オリンピック宣誓

オリンピック宣誓(オリンピックせんせい)は、近代オリンピック大会において、すべての関係者が誓う宣誓である。

2018年平昌オリンピックからは選手・審判・コーチが一つの宣誓として統一された[1]

オリンピック大会の開会式で行われる。宣誓者は、開催国の参加選手・審判・コーチから選ばれ、五輪旗の一端を握りながら宣誓するのが慣例となっている。
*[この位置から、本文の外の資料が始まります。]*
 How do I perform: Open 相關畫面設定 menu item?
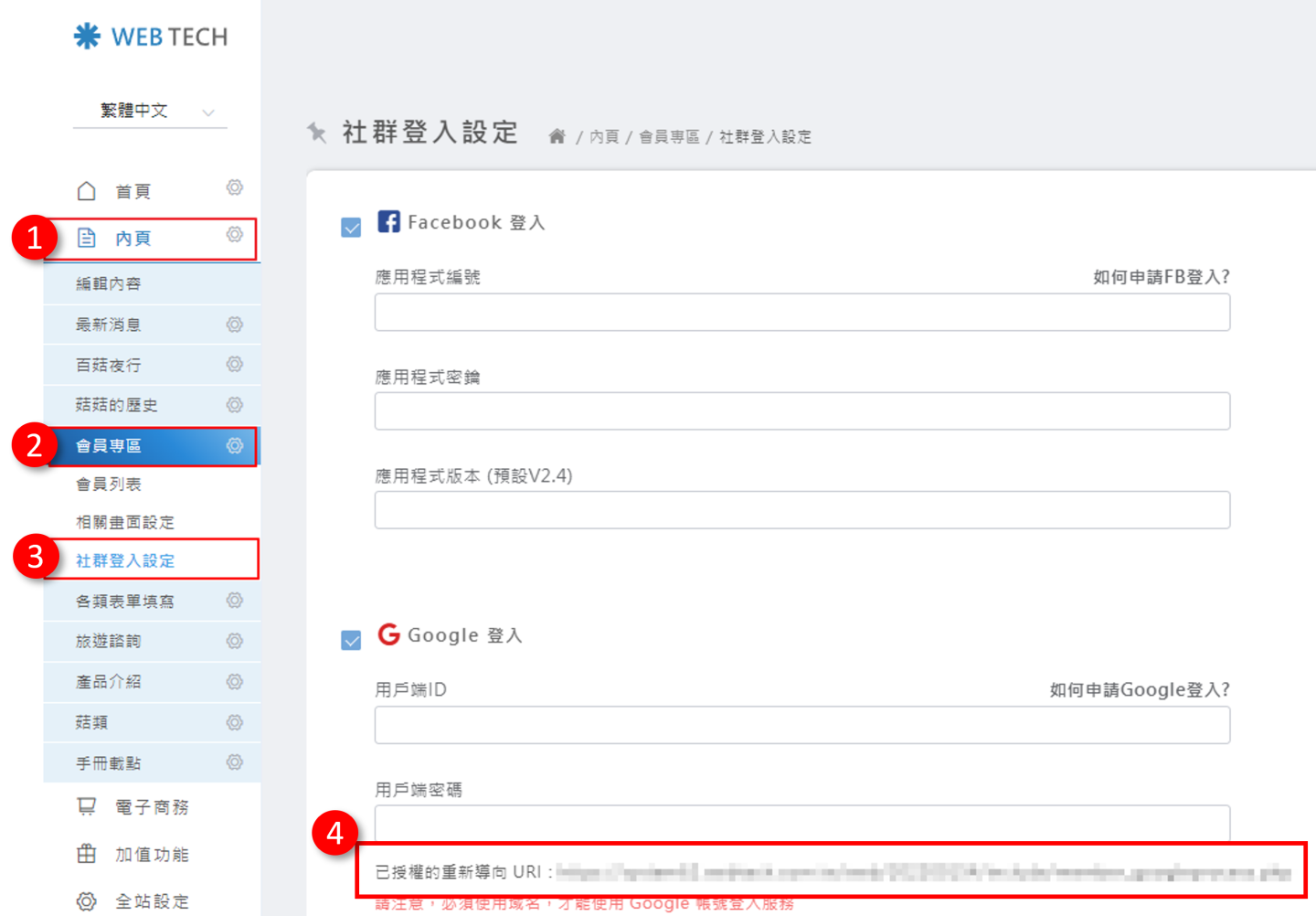[125, 523]
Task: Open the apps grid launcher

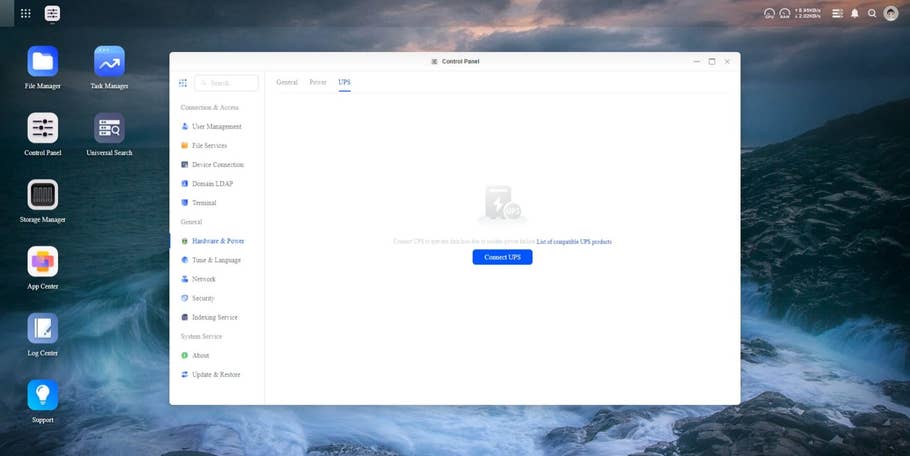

2020年2021年に延期されて開催)の東京大会から、宣誓者(特に選手)は男女平等の観点から男女で選ばれる形となった。

宣誓文[編集]

統一後[編集]

2020年

始めに選手・審判・コーチが

私たちは全ての選手の名において(選手宣誓者)、私たちは全ての審判員の名において(審判宣誓者)、私たちは全てのコーチおよび役員の名において(コーチ宣誓者)。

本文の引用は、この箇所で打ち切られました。